I saw her nod in my peripheral vision. “A moment ago, you looked at me. I have seen a face with that precise expression before.”
“Slate.”
“Yes.”
“Well,” I growled, “I’m not Slate. I’m not some pet monster Maeve made to play with.”
“No,” Lily said, her voice sad. “You are a weapon Mab made to war with. You poor man. You always had such a good heart.”
“Had?” I asked.
“It isn’t yours any longer,” Lily said quietly.
“I disagree,” I said. “Strenuously.”
“And the need you felt a moment ago?” she asked. “Did that urge come from your heart, Sir Knight?”
“Yes,” I said simply.
Lily froze for a second, her head tilting slightly to one side.
“Bad things are inside everyone,” I said. “I don’t care how gentle or holy or sincere or dedicated you are. There are bad things in there. Lust. Greed. Violence. You don’t need a wicked queen to make that happen. That’s a part of everyone. Some more, some less, but it’s always there.”

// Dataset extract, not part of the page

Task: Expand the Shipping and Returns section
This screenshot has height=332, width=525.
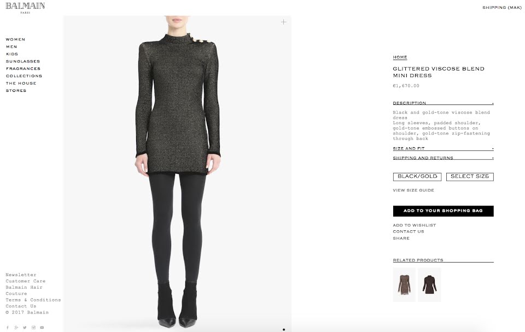Action: click(443, 158)
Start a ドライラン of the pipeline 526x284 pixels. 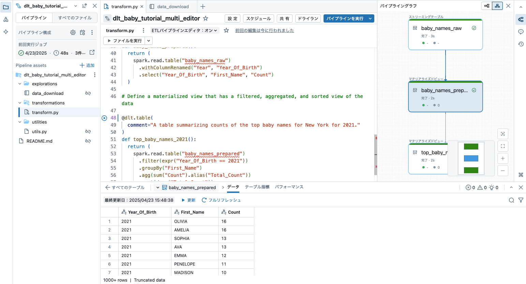click(308, 18)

“You say that you were this wicked from the beginning?” Lily asked.
“I’m saying I could have been,” I said. “I chose something else. And I’m going to continue choosing something else.”
Lily smiled faintly and looked back at the lake. “You wished to speak to me about my knight.”
“Fix, yeah,” I said. “He basically gave me until noon to leave town, or we shoot it out at the OK Corral. I’m busy. I don’t have time to skip town. But I don’t want either of us to get hurt.”